BEGIN Data for review
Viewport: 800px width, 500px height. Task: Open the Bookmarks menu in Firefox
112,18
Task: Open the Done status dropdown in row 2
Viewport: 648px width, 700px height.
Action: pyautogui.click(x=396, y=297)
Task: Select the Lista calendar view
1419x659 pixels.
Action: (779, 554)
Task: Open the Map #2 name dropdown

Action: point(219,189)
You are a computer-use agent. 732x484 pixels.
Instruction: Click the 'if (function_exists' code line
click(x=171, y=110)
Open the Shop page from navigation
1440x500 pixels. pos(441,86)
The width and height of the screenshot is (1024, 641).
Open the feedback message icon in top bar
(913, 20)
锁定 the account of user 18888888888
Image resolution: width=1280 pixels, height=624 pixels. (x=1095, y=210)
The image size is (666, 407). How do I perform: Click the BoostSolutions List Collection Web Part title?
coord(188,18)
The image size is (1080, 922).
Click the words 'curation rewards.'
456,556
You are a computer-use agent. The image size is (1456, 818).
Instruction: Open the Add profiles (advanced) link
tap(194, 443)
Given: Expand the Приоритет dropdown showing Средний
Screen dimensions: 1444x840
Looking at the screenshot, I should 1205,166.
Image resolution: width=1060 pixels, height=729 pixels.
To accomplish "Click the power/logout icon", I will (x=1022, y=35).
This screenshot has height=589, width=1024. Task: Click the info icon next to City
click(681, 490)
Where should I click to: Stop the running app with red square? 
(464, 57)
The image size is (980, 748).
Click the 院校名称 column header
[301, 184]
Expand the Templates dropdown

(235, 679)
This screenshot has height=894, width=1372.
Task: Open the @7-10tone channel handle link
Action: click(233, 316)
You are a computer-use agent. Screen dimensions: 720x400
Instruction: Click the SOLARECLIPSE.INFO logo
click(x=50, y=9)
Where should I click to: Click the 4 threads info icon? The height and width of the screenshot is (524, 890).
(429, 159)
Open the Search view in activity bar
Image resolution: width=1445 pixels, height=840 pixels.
END Data for review
• _Exercise goal_
Copy the records above exactly as written.

• _Written response_
Viewport: 800px width, 500px height. Task: Open the Bookmarks menu in Firefox
112,18
Task: Open the Done status dropdown in row 2
Viewport: 648px width, 700px height.
Action: pyautogui.click(x=396, y=297)
Task: Select the Lista calendar view
1419x659 pixels.
Action: (779, 554)
Task: Open the Map #2 name dropdown

Action: point(219,189)
You are a computer-use agent. 732x484 pixels.
Instruction: Click the 'if (function_exists' code line
click(x=171, y=110)
Open the Shop page from navigation
1440x500 pixels. pos(441,86)
The width and height of the screenshot is (1024, 641).
Open the feedback message icon in top bar
(913, 20)
锁定 the account of user 18888888888
Image resolution: width=1280 pixels, height=624 pixels. (x=1095, y=210)
The image size is (666, 407). How do I perform: Click the BoostSolutions List Collection Web Part title?
coord(188,18)
The image size is (1080, 922).
Click the words 'curation rewards.'
456,556
You are a computer-use agent. The image size is (1456, 818).
Instruction: Open the Add profiles (advanced) link
tap(194, 443)
Given: Expand the Приоритет dropdown showing Средний
Screen dimensions: 1444x840
Looking at the screenshot, I should 1205,166.
Image resolution: width=1060 pixels, height=729 pixels.
To accomplish "Click the power/logout icon", I will (x=1022, y=35).
This screenshot has height=589, width=1024. Task: Click the info icon next to City
click(681, 490)
Where should I click to: Stop the running app with red square? 
(464, 57)
The image size is (980, 748).
Click the 院校名称 column header
[301, 184]
Expand the Templates dropdown

(235, 679)
This screenshot has height=894, width=1372.
Task: Open the @7-10tone channel handle link
Action: click(233, 316)
You are a computer-use agent. Screen dimensions: 720x400
Instruction: Click the SOLARECLIPSE.INFO logo
click(x=50, y=9)
Where should I click to: Click the 4 threads info icon? The height and width of the screenshot is (524, 890).
(429, 159)
Open the Search view in activity bar
Image resolution: width=1445 pixels, height=840 pixels.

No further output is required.